In other words: a parallel import that escapes trade-mark infringement under s 34(2)(d) may still infringe copyright in the get-up / wrapper / printed material, where that copyright has been assigned to a SA distributor.

Facts

  • Frank & Hirsch was the SA exclusive distributor of TDK blank audio cassette tapes since 1974.
  • Roopanand Brothers acquired TDK tapes from a third party in Singapore (which had got them from TDK Electronics Co Ltd of Japan) and imported them into SA — parallel imports / “grey goods.”
  • The TDK tapes carried TDK’s registered trade marks. Trade-mark statutory exhaustion under TMA s 34(2)(d) appeared to permit the parallel imports.
  • However, on 4 June 1987, TDK Electronics had assigned to Frank & Hirsch the copyright in the literary and artistic works comprised in the get-up and trade dress of TDK tapes (the wrappers and printed inserts) by deed of assignment in Japan.

Held (Appellate Division)

  • The wrapper and printed inserts of TDK tapes constitute artistic works protected under SA copyright law.
  • Frank & Hirsch, as the assignee of the SA copyright, could enforce that copyright against parallel importers — independently of any trade-mark issue.
  • The Court granted Frank & Hirsch an interdict restraining Roopanand from trading in the grey TDK tapes bearing the offending get-up, plus a delivery-up order for any infringing material.

Operative principle

Trade-mark statutory exhaustion under TMA s 34(2)(d) is not the end of the analysis for parallel imports. A separate copyright in the goods’ packaging / printed material — assigned to a SA distributor — provides an independent enforcement route. Importers and re-sellers must check both regimes.

Site reliance

src/data/content.ts Clause 17 (resale-prohibition) cites Frank & Hirsch as a carve-out from the s 34(2)(d) exhaustion principle:

“Frank & Hirsch v Roopanand Brothers 1993 (4) SA 279 (A) — where a separate SA copyright owner controls the packaging/get-up, parallel imports can still be blocked on copyright grounds.”
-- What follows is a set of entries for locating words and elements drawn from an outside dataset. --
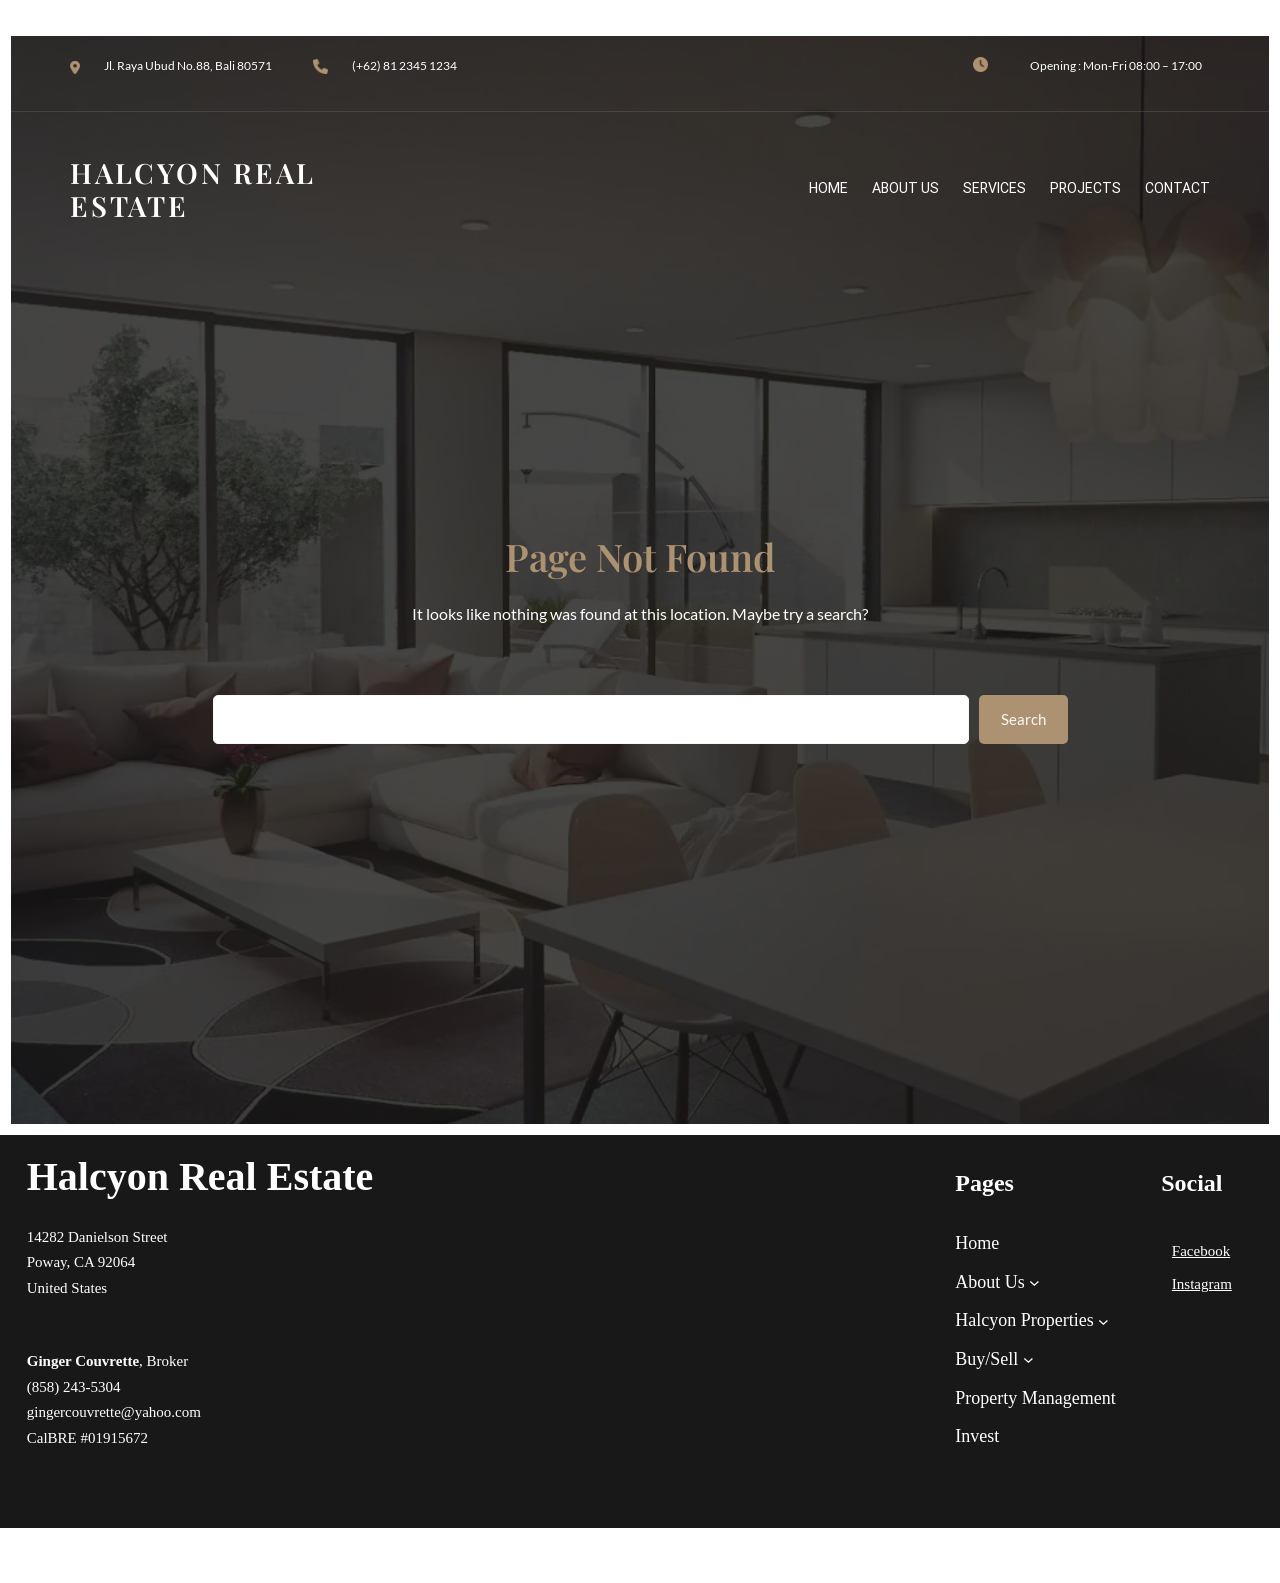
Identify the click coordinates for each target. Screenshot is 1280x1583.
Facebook (1201, 1251)
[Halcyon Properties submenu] (1103, 1320)
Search (1023, 719)
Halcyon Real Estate (200, 1176)
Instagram (1202, 1284)
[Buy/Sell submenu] (1028, 1359)
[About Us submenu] (1034, 1282)
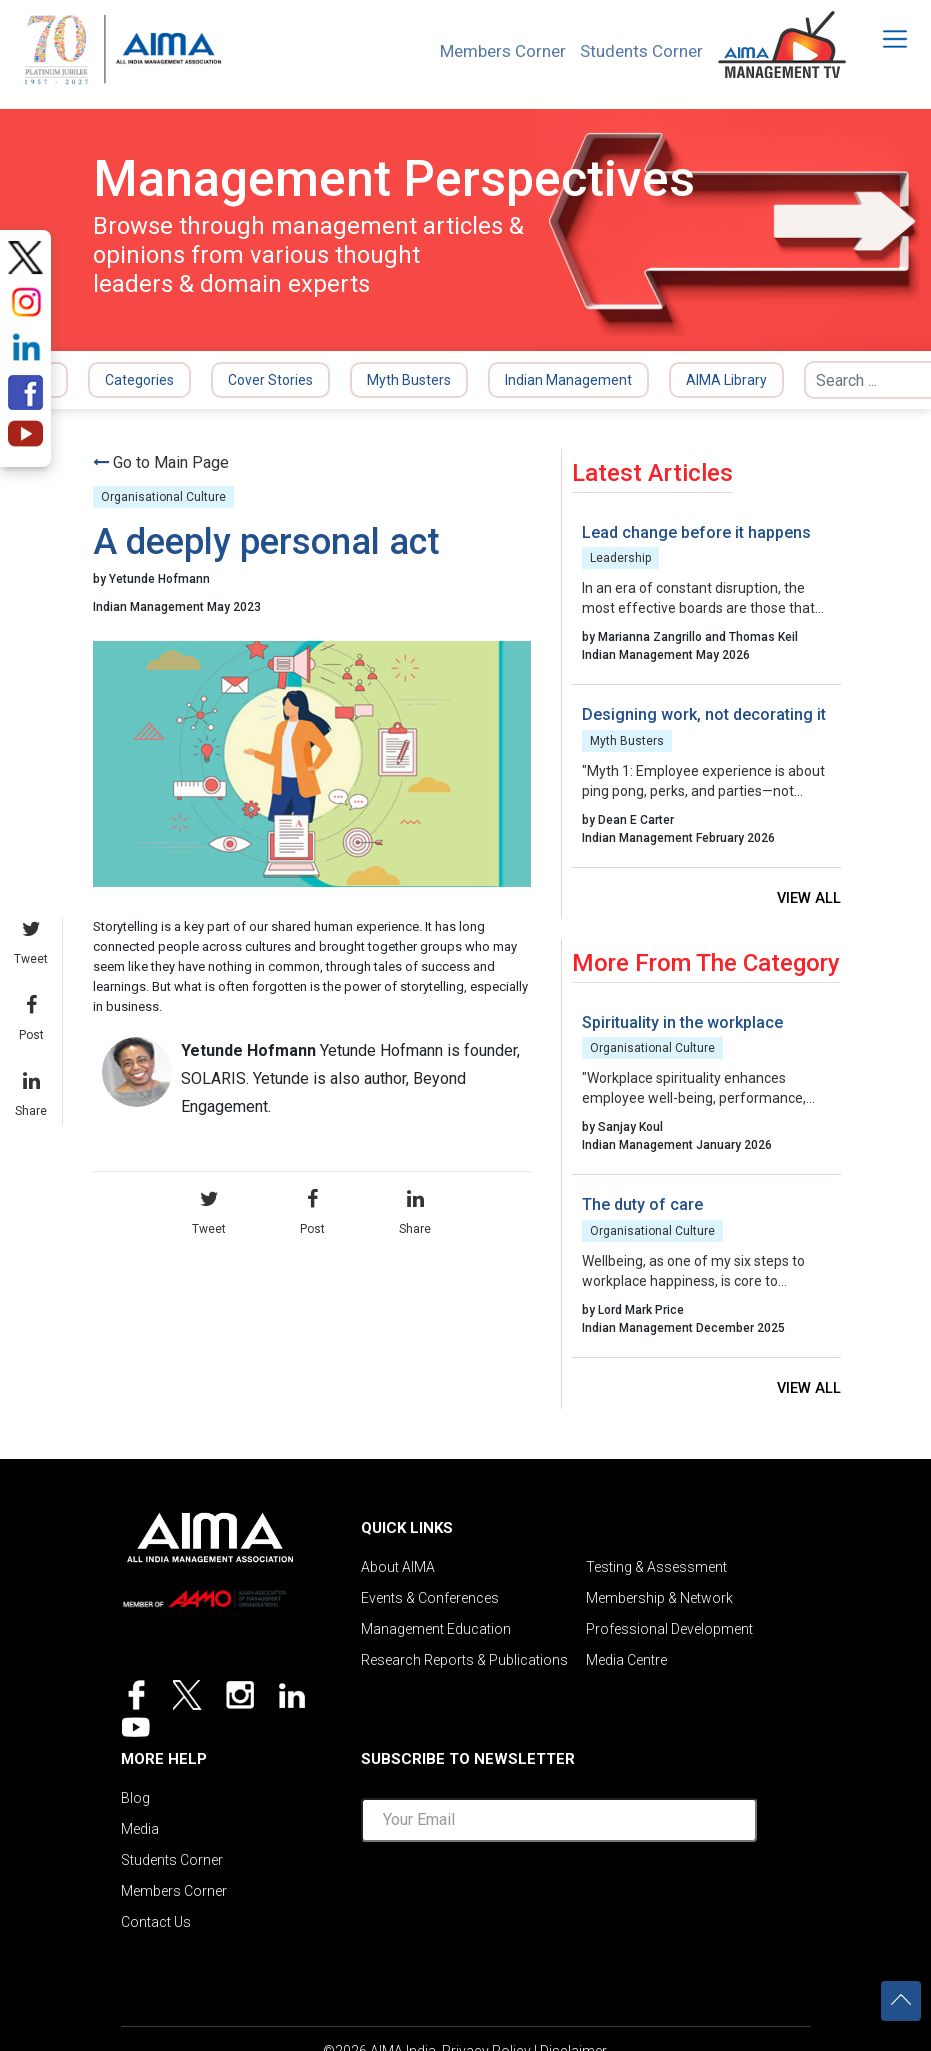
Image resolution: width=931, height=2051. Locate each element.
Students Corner (637, 51)
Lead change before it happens (696, 532)
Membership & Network (659, 1602)
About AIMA (398, 1570)
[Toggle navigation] (882, 39)
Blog (135, 1800)
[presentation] (559, 1898)
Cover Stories (270, 380)
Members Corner (490, 51)
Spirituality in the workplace (682, 1023)
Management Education (436, 1634)
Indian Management (568, 380)
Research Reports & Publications (464, 1666)
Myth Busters (409, 380)
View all (808, 899)
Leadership (620, 558)
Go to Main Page (171, 462)
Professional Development (669, 1634)
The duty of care (642, 1205)
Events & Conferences (430, 1602)
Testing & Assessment (656, 1570)
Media (140, 1832)
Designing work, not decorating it (704, 714)
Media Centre (626, 1666)
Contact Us (156, 1928)
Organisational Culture (163, 497)
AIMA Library (726, 380)
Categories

The angle is structurally important: even in a “you can sell your own property” exhaustion frame (the consumer’s basic position when Takealot tries to enforce a resale-prohibition clause), copyright in packaging gives manufacturers an independent lever. The site notes the carve-out without suggesting it changes the consumer’s primary defence under exhaustion + the CPA.

Cross-references

Status

Available on SAFLII as [1993] ZASCA 90 and on LawLibrary. Operative effect summarised from primary citation index + Stellenbosch IP-law commentary on the case (PDF link in frontmatter). Verbatim text fillable from SAFLII on next refresh.